Table 1 compares the displacements measured from the lateral strain gage and the ESPI fringes. (It was assumed that the level of precision in counting fringes within the cross section was one-half fringe.) Even though the displacements were very small, a reasonable match was obtained from the two techniques.

Table 1 Comparison between strain gage and ESPI data for a uniaxial compression test

4.4 Flexural Test

A Berea sandstone beam with a smooth boundary was loaded to failure in a three-point bend test (Fig. 8a). Figure 12a shows the ESPI image and the resulting fringe pattern at 98–99% of peak load. A line, actually a zone shown with a white rectangle, was identified by the convergence of dark and light fringes, indicating localization—a displacement discontinuity—in the specimen. This localized damage zone has been observed using other techniques such as acoustic emission (Labuz and Biolzi 2007).

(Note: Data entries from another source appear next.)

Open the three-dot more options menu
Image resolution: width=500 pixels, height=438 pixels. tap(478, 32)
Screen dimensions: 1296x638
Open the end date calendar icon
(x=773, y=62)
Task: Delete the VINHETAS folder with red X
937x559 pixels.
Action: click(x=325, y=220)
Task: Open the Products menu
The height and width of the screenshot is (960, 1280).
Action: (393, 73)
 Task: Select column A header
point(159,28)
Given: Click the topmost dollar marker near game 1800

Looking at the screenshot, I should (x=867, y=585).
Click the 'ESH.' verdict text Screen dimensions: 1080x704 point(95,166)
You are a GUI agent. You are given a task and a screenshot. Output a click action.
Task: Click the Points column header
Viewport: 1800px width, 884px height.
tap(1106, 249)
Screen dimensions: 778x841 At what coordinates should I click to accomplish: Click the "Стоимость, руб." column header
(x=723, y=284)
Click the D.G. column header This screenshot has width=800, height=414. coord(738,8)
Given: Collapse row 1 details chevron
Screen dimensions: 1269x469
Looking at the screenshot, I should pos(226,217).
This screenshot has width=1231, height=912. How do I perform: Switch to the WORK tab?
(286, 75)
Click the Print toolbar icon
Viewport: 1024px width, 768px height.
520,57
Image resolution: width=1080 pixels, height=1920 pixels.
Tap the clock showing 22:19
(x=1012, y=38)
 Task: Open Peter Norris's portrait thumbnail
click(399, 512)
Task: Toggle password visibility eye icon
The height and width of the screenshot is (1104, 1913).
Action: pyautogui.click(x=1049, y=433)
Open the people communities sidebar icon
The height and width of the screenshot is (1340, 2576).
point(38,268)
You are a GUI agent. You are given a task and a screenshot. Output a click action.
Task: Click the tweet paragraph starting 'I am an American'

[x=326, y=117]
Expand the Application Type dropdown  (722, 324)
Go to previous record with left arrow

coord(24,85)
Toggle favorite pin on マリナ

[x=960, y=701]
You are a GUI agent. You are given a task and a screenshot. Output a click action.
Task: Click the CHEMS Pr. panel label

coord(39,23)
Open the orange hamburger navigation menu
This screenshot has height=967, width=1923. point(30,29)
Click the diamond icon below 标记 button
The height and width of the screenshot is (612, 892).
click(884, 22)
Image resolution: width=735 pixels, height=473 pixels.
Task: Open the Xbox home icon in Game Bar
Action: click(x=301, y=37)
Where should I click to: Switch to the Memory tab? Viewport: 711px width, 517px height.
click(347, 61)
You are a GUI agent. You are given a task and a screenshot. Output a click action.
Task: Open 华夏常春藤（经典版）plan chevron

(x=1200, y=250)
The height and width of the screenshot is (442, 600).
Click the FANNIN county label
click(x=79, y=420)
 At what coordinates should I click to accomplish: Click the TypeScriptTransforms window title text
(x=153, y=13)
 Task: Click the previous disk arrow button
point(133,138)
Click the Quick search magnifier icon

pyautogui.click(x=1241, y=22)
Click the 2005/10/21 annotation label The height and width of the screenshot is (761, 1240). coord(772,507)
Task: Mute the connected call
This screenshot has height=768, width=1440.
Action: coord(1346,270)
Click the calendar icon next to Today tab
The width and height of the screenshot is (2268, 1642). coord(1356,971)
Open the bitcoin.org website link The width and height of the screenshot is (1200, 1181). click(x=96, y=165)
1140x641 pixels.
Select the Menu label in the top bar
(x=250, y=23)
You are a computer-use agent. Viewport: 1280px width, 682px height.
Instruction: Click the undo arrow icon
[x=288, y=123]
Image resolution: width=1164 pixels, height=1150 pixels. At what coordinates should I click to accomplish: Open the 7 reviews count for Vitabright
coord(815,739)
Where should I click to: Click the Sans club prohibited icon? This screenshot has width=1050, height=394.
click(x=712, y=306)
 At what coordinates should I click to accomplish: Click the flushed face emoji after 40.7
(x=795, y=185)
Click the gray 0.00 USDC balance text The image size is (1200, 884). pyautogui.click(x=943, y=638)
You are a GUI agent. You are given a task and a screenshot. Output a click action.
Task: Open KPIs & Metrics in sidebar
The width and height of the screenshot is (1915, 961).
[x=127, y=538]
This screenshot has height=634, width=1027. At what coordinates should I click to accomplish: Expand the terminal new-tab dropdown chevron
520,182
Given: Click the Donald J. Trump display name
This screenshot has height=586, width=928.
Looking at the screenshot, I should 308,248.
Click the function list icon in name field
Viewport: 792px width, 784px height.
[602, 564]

Following a similar approach to the interpretation of the notched-aluminum bend, a fringe n = 0 was identified from the line of symmetry, which was slightly offset from the centerline of the beam, probably due to specimen imperfections in loading and local material heterogeneity.

Fig. 12

a ESPI image at 99% of peak. b “Crack” opening profiles at various loading

The “crack” opening displacement can be determined by counting the fringes along the localized damage zone, and the opening profiles at four loading stages are shown in Fig. 12b. At 98% peak load, the length of the damage zone was 1–2 mm, with a maximum displacement at the bottom fiber of two fringes or 1.4 μm on one side, for a “crack” opening displacement of 2.8 μm. At 99% peak load, the damage zone grew to 3 mm in length, and the maximum displacement on one side was eight fringes or about 6 μm. At 99% post-peak load, the “intrinsic” damage zone was 6–7 mm long, and the maximum displacement on one side was 28 fringes or approximately 20 μm, for a “crack” opening displacement of 40 μm.

5 Summary

A single direction, in-plane, speckle interferometry system, with a sensitivity of approximately 1 μm, was used for the accurate and precise determination of surface displacements. Acquisition, processing, and storage of digital images allowed for simple signal processing of intensity subtraction to obtain fringes related to horizontal displacement. With knowledge of the testing configuration, the high-resolution displacement measurements can be used to (1) measure deformation of a material element or (2) interpret opening along a displacement discontinuity.